Veröffentlicht am

Kleiner Punkt im Dunkeln – Die Entdeckung Bad Vilbels in den unendlichen Weiten des Alls

Weit entfernt von der Erde, noch hinter dem Mars, dreht Bad Vilbel seine Runden um die Sonne. Animation: Privat
Weit entfernt von der Erde, noch hinter dem Mars, dreht Bad Vilbel seine Runden um die Sonne. Animation: Privat

Bad Vilbel. Der Weltraum – unendliche Weiten. Wir befinden uns im Jahre 2007. Dies sind die Abenteuer des Bad Vilbeler Kieferorthopäden Uwe Süßenberger, der Millionen Kilometer von der Erde entfernt, weder fremde Welten noch unbekannte Lebensformen oder gar neue Zivilisationen entdeckte. Doch immerhin einen kleinen Asteroiden, den nie ein Mensch zuvor gesehen hat.

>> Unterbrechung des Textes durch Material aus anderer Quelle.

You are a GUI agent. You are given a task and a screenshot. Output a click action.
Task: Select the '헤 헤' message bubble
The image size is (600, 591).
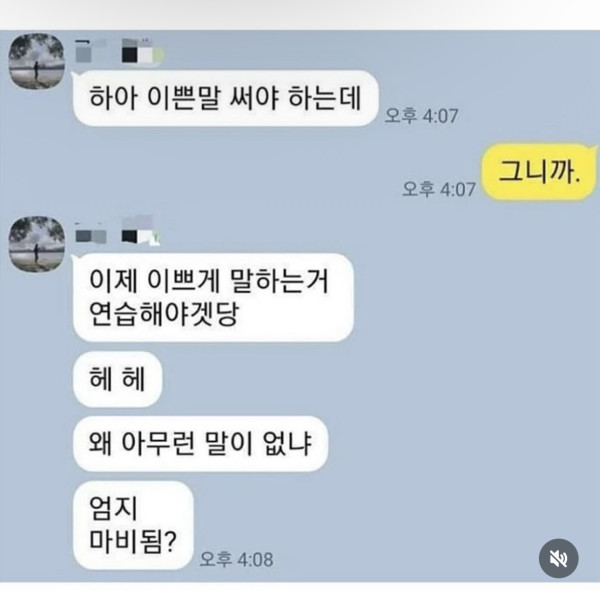click(x=117, y=379)
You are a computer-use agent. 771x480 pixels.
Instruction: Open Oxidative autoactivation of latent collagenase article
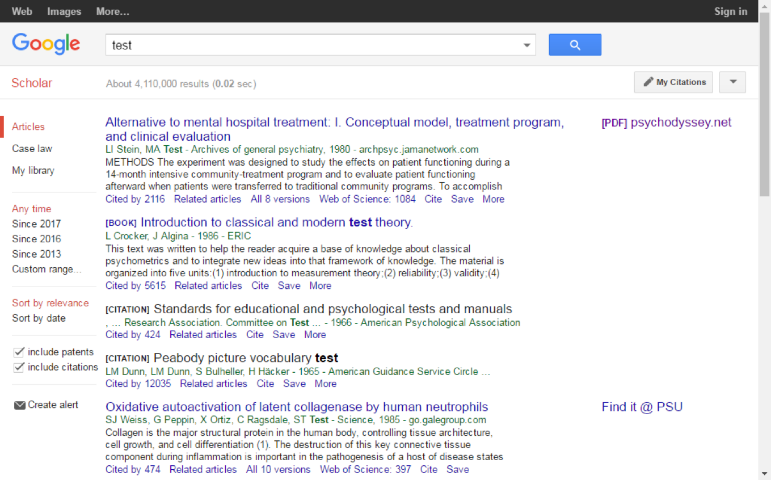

Viel ist über den Asteroiden Bad Vilbel nicht bekannt, nur eines ist klar: Leben ist »auf Bad Vilbel« keines möglich. Bad Vilbel muss ein unwirklicher Ort sein. 1,4 Astronomische Einheiten von der Erde entfernt, schwirrt der Kleinplanet im Asteroiden Gürtel umher. Eine Astronomische Einheit entspricht der Entfernung zwischen Sonne und Erde. Nur ein bis zwei Kilometer misst Bad Vilbel im Durchmesser, viel Platz ist dort also nicht. Dafür Zeit: So dauert ein Jahr auf Bad Vilbel beachtliche 1410 Tage. Doch wie der Asteroid Bad Vilbel genau aussieht, und aus welchem Gestein er ist, das wird wohl für immer unergründet bleiben. Ob er sich um eine Rotationsachse dreht, könnte aber mit etwas Aufwand noch herausgefunden werden, der Rest bleibt Geheimnis des Weltraums.

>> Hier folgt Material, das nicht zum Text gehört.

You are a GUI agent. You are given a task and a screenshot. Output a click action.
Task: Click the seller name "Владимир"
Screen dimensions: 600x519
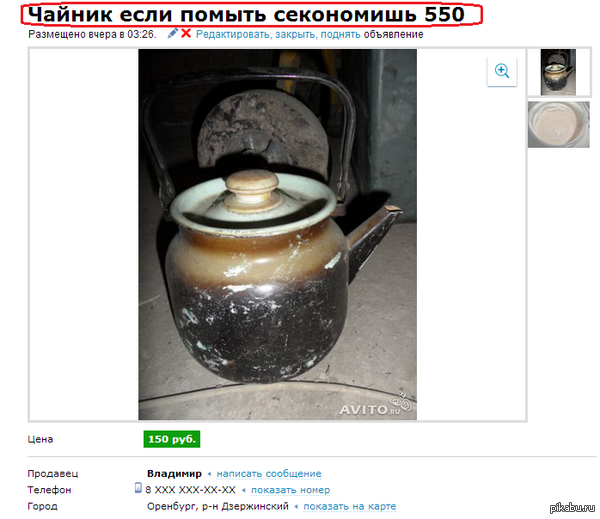[174, 474]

Sein Teleskop hat Uwe Süßenberger größtenteils selbst zusammengebaut, seine Gartehütte ist dadurch zu einer kleinen Sternwarte geworden. Foto: Dominik Rinkart

BRENNWEITE 1,6 METER
Entdeckt wurde der kleine Asteroid mit dem Namen Bad Vilbel am 15. März 2007. Der im irdischen Bad Vilbel bestens bekannte Kieferorthopäde und Hobbyastronom Uwe Süßenberger saß in seiner kleinen Gartenhütte und blickte in den Himmel. Mit bloßem Auge sind von seinem Bergen-Enkheimer Garten aus im lichtverschmutzten Himmel des Rhein-Main-Gebietes selten mehr als der Mond und ein paar Sterne zu erblicken. Doch in Süßenbergers Gartenhütte steht ein großes Newton-Spiegelteleskop, Brennweite 1,6 Meter, das es dem 59-Jährigen erlaubt in die Tiefen des Alls vorzudringen.

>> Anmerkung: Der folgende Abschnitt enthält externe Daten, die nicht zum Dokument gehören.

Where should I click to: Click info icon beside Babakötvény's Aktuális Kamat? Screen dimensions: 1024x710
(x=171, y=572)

An jenem Tag im März ahnte Süßenberger noch nichts von seiner Entdeckung. Über die ganze Nacht ließ er eine Kamera am Teleskop hunderte Bilder einer bestimmten Region am Himmel aufzeichnen. Für Laien gibt’s auf solchen Bildern nichts zu entdecken. Doch der ambitionierte Hobbyastronom, mit vielen Jahren Erfahrung, konnte einen kleinen Punkt im dunklen Gestöber der Fotos ausmachen: Die Entdeckung Bad Vilbels.
Präzise notierte Süßenberger die sogenannten Bahndaten seiner Entdeckung. Die senden Hobbyastronomen wie er an das Minor Planet Center (MPC) der britischen Harvard-Universität. 465 solcher Hobbyastronomen gibt es derzeit weltweit. Das MPC sammelt deren Daten und bündelt sie. Im Falle von Süßenbergers Daten vom 15. März mussten sie erkennen, das noch niemand vor ihm diesen kleinen Punkt beobachtet hatte. Ihm wurde die Ehre zuteil, dem neuentdeckten Asteroiden einen Namen geben zu dürfen. Die Wahl fiel ihm leicht und auf Bad Vilbel.

KARRIERE ALS ENTDECKER

»Da fühlt man schon etwas Entdeckerstolz«, sagt Süßenberger zu, aber größere Emotionen kann ihm der schnöde Brocken im All nicht entlocken: »Das ist kein exotisches Objekt und nichts, was sich der Erde gefährlich nähern könnte«, sagt er. Bis heute wurden über 650 000 vergleichbare Kleinplaneten im Asteroidengürtel zwischen Mars und Jupiter entdeckt, Bad Vilbel ist einer davon. Ebenso wie Bergen-Enkheim, Christiane und Eberstadt, drei weiteren Entdeckungen Süßenbergers.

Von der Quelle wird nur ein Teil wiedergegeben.